Image via Construction Pro Tips
Building a concrete driveway is a sure-fire cure for Aussies who want a place to plant their boat, somewhere to plant an unregistered vehicle, or anyone who likes the idea of a dedicated car park at home. If this sounds like you, then building a concrete driveway is the affordable parking solution you’ve been searching for. A simple cement driveway offers residents an affordable and sturdy alternative to expensive residential parking options like a garage or a carport. You might not even need it for a your car, rather you might need a driveway to plant your boat. Unlike garages and carports, you won’t need to seek out a development approval from a private building certifier, though you may still need approval from your local Council.

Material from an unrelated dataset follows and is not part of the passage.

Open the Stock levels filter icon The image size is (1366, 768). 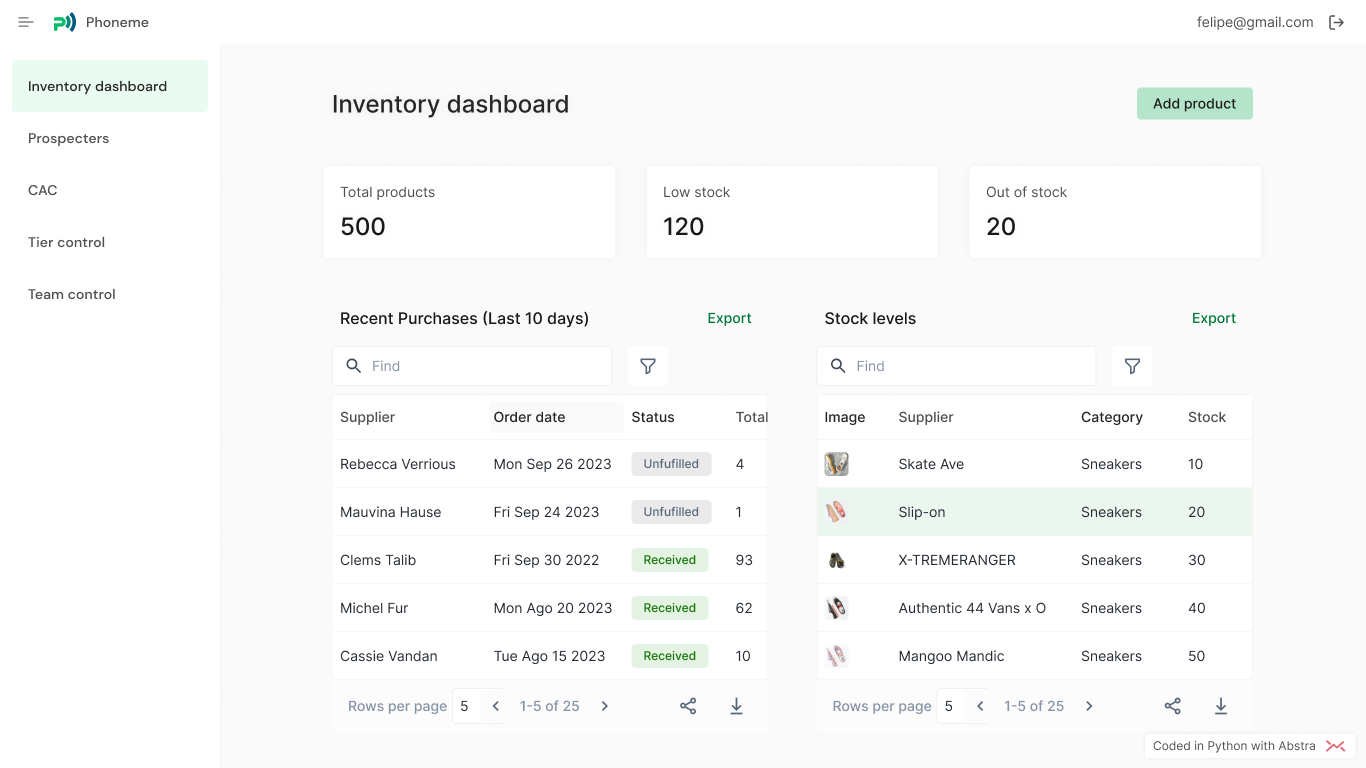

Parking regularly for long periods on public streets adds exposure risk to your car, where your car is at risk of being side-swiped or damaged by passing pedestrians. Coincidentally, the manner in which you park or store your car can also affect your car insurance rate, depending on your insurer, where parking on a designated driveway or garage could reduce your bill.
With all this in mind, we’ve compiled a basic step-by-step guide, along with a few tips and tricks to help you visualise, plan, and tackle a DIY driveway project.
Image via Construction Pro Tips
How to build a concrete driveway?
Step 1 - Check for underground utilities
Before you progress any further it is critical that you contact your State’s Dial Before You Dig (DBYD) service. DBYD is an accredited not-for-profit safety initiative that assists builders and homeowners across Australia in identifying underground utility lines that may prevent construction and excavation plans. This will enable you to locate any shallow utility lines running in the construction area. If there are lines inhibiting construction you may be able to make arrangements to re-position/move certain lines, DBYD can offer more information on this.
Step 2 - Survey your land and know your boundaries
Undertake research on your property, inspect land blueprints, understand where your land boundary is and mark, with spray paint, the location (supplied by DBYD) of any submerged utility cables around the project area.
Step 3 - Mark your project area and stake out boundaries
Place wooden stakes and set up string to mark the driveway area.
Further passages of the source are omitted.